Katie Bradford: Foreign buyers, inflation key challenges from National tax plan

Analysis: "Show me the money," John Key called to Phil Goff during the heat of the 2011 election campaign.

Wednesday was National's turn to show the money.

And they did. Politically, National did what it was under pressure to do.

Find savings. Come up with new sources of revenue. Make sure it adds up. Throw out some lollies while ensuring it didn’t look overly irresponsible with the treats.

It can now largely brush aside criticism of tax cuts for the wealthy by capping the cash those in the higher tax brackets will receive.

Adjusting tax brackets for inflation was a no-brainer. It needed to happen to help people simply break even.

A tax on online gambling also makes sense and has long been called for. But it will be difficult to manage and comes with potential fishhooks.

In a cost of living crisis, the key question is what it'll mean for inflation.

Any extra cash in the back pocket can be inflationary, assuming people spend not save.

For those struggling to put food on the table, that $20 a fortnight will be swallowed up in those eye-wateringly expensive grocery shops.

National said any inflationary impact will be balanced out by cuts and savings in other areas. Labour could argue it’s done the same with the $4 billion in savings it magicked up this week.
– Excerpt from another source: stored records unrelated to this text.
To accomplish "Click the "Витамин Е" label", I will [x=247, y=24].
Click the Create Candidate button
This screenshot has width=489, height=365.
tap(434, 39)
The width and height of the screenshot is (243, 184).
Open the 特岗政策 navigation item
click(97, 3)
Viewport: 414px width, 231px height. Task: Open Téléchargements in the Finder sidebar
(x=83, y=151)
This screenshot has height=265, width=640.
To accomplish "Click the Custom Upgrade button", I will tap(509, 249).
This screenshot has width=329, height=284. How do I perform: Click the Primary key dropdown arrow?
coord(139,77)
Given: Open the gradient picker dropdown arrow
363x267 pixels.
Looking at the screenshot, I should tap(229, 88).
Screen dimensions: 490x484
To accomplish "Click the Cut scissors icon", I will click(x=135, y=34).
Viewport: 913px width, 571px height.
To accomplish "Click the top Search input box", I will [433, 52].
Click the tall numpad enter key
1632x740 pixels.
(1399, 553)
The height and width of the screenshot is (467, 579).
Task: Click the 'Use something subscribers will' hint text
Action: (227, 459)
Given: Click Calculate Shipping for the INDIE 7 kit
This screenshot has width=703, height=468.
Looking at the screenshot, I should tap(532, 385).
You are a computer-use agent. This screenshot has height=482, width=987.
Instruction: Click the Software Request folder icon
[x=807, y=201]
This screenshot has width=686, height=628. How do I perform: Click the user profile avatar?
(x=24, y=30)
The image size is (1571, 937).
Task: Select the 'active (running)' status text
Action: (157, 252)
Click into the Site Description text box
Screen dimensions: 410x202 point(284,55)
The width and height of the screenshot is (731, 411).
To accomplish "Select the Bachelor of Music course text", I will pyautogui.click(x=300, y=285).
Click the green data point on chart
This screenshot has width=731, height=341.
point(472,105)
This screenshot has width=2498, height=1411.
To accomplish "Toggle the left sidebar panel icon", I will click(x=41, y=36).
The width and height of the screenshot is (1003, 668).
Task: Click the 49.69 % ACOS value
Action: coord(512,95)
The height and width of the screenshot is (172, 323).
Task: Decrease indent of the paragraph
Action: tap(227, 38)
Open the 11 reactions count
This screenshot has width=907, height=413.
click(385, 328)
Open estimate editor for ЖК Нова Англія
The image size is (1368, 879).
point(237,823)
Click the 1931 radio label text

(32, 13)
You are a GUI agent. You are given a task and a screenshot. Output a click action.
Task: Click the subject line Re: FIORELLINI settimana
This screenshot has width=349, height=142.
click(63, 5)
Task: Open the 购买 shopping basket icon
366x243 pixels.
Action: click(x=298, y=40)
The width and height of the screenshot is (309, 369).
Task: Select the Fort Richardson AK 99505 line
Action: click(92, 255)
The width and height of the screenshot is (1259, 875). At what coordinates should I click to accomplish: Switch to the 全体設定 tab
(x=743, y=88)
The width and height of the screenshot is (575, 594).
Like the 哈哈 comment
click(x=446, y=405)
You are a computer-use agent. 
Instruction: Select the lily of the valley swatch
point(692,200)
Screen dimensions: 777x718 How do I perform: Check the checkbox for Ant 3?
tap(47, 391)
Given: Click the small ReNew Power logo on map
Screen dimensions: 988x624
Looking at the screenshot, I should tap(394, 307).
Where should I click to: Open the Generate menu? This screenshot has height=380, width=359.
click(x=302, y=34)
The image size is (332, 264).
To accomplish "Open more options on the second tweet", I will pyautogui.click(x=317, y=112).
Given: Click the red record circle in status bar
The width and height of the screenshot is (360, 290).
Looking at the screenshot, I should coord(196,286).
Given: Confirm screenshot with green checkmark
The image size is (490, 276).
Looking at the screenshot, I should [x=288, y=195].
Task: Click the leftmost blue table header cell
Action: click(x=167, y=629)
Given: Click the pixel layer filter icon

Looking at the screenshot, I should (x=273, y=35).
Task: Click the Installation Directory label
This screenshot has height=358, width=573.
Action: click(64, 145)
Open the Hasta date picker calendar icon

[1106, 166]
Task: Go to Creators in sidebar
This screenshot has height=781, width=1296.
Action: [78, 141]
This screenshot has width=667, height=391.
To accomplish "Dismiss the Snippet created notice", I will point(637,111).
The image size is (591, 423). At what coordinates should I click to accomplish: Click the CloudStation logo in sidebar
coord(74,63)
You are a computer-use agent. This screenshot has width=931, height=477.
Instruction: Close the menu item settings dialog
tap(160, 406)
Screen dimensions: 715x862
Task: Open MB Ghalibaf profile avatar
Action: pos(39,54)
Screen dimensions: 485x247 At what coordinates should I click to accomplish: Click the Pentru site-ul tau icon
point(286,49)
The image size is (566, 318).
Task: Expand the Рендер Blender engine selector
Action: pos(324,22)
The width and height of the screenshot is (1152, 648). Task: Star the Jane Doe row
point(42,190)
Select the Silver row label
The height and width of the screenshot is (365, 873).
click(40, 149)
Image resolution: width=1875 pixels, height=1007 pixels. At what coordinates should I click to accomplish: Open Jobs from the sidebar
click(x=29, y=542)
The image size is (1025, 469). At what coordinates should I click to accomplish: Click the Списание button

But it’s the lifting of the foreign buyer ban that may create headaches for National.

There’s an assumption cashed-up foreign buyers are eagerly waiting to snap up a Grey Lynn villa or a Wānaka estate.

If we see a flood of buyers, it’ll heat the housing market up. Much of the domestic inflationary pressures come from various aspects of the housing sector.

Middle New Zealand – those National seek to help - will be the ones who suffer if the housing market heats up too quickly.

Throw in the reduction of the brightline test and restoring interest deductibility for landlords and interest in the housing market just warmed up.

But that assumption may be wrong. Many of the problems facing our economy are mirrored globally – inflation, soaring interest rates, recession fears, rising unemployment.

And China is in a precarious state. If those buyers don’t appear, that 15% tax on a $2 million home disappears. And instead, holes will start to appear in National’s forecast tax take.

National did what it promised to do.

But with a very quickly changing global and domestic economic situation, all that modelling could be quickly thrown out the window. And that’s an issue whoever holds the finance portfolio post October 14 may face.